Sunday, September 25, 2011

Why is my Silverlight DataForm acting like that?

The other day, as I was using Silverlight, I put a DataGrid inside of a DataForm. Seems innocent enough, right? Specifically, what I wanted to accomplish was to allow users to add elements to a DataGrid with drag and drop functionality. Therefore, there were two DataGrids - one that the user dragged from, and the other that would receive the drop event. What I noticed, though, was that the added elements were not being saved.

We are using WCF RIA services, so I first assumed that I had created my composition objects incorrectly, and so I spent quite a bit of time looking into and verifying that code. After adding more and more breakpoints, I discovered that the WCF RIA service call was not to blame - the added elements were not even in the Submit operation, and so they were being removed sometime before the Submit was called.

Next, life got even more strange - if I edited one of the DataFields on the DataGrid, and then I dragged an item over, everything saved correctly. This left me quite puzzled. Then, eventually, a co-worker helped me discover the problem (which I thought was strange enough to warrant a blog post - maybe this will help other people (or even myself) next time one of us runs into this situation).

A Silverlight DataForm Rejects changes on EditEnded.

What? Yeah, I thought that this was quite strange. Why was I hitting this event? My "Save" button was not in the DataGrid! However, once you know this, it is easy enough to fix. Handle the EditEnding event on the DataForm and mark the event canceled:

private void DataForm_EditEnding(object sender, DataFormEditEndingEventArgs e)
       e.Cancel = true;

Done!

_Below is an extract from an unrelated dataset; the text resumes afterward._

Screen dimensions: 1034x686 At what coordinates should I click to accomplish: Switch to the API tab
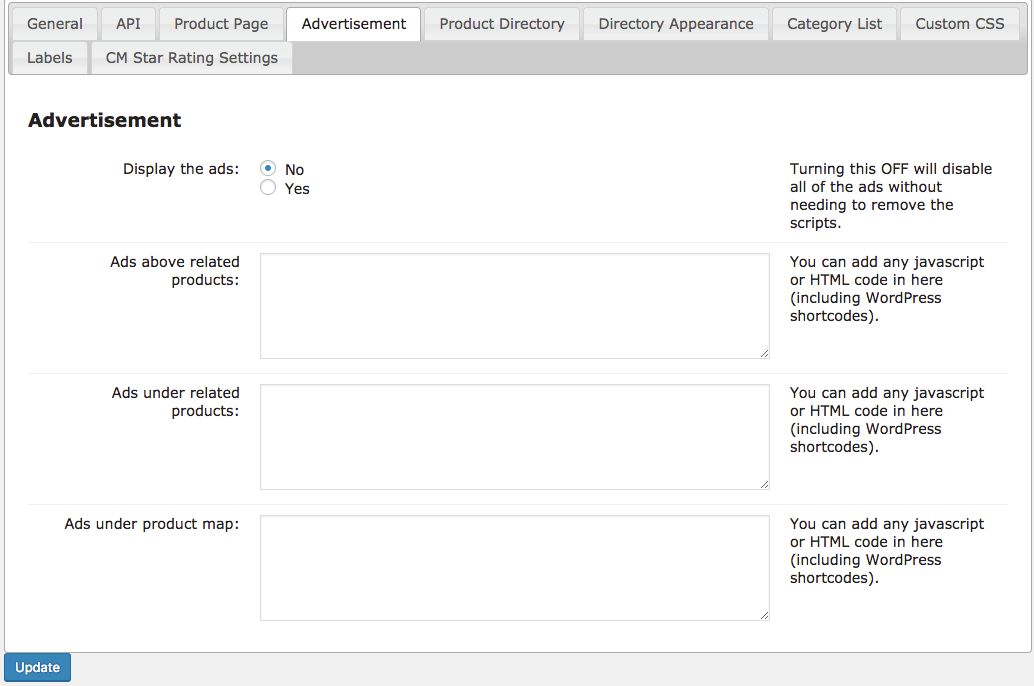[x=128, y=24]
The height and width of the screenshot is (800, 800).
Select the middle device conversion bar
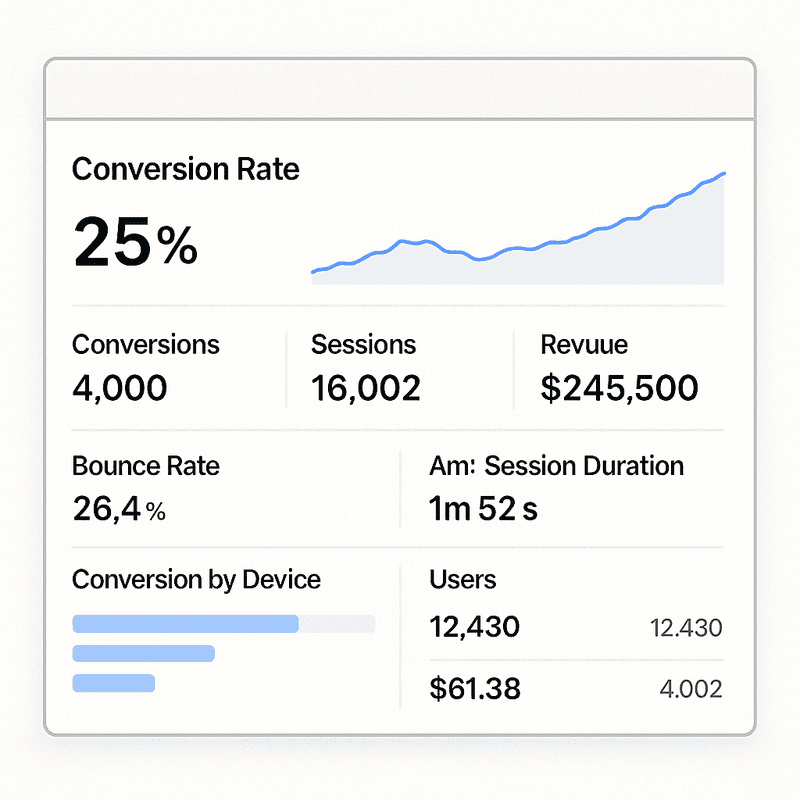pos(144,654)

Now my DataForm stopped rejecting my changes.

Tuesday, July 5, 2011

Making Values Required in a Silverlight DataForm

For those of you who have done validation in a Silverlight DataForm before, you probably are used to setting the [Required] attribute above all of the necessary fields in your WCF RIA project. From there, .NET will auto-magic the necessary code and, combined with lots of NotifyOnValidationError and ValidatesOnExceptions tags (and potentially some GetBindingExpression().UpdateSource()), viola! it will successfully perform validations. However, I ran into a situation where I was actually taking a couple of fields and transforming them into a single field from my WCF RIA service data object. After a long time of scratching my head, I was really stuck on trying to figure out how to force this validation to work. I had tried setting the [Required] attribute on the field they were bound to, added all the usual NotifyOnValidationError tags... nothing.

Eventually, I realized how to get around this issue (and it made me feel a bit silly for not coming up with this earlier.) You know where we set "ValidatesOnExceptions=true"... well... let's throw a ValidationException! So, in the setter of the property that I was binding the DataField to, if the data was invalid, I simply threw a ValidationException. Poof! It suddenly started working. Is there a better way to do this? Probably. However, this was able to get me back on the right path, and I was able to resume being productive.

Friday, April 1, 2011

Systematically Update Binding in Silverlight

So, after quite a bit of time in Silverlight, I have learned that DataForms are very powerful entities.  However, they like to hide from me what they are doing.  Therefore, when I get into a situation in which I need to simulate their behavior, this often ends with me banging my head against a wall and typing my query into Google in as many different ways as possible.  Recently, I have been attempting to force a validation on an object that was not in a DataForm... and I had no idea how.  Fortunately, I stumbled upon this forum and it helped me.  So that you don't have to bother reading it (that's why you're at my site, anyway, isn't it?) I have placed the important code snippet here:

BindingExpression bindingExpression = myTextBox.GetBindingExpresion(TextBox.TextProperty);

Poof!  Your TextBox (assuming your TextBox variable is called "myTextBox") will validate.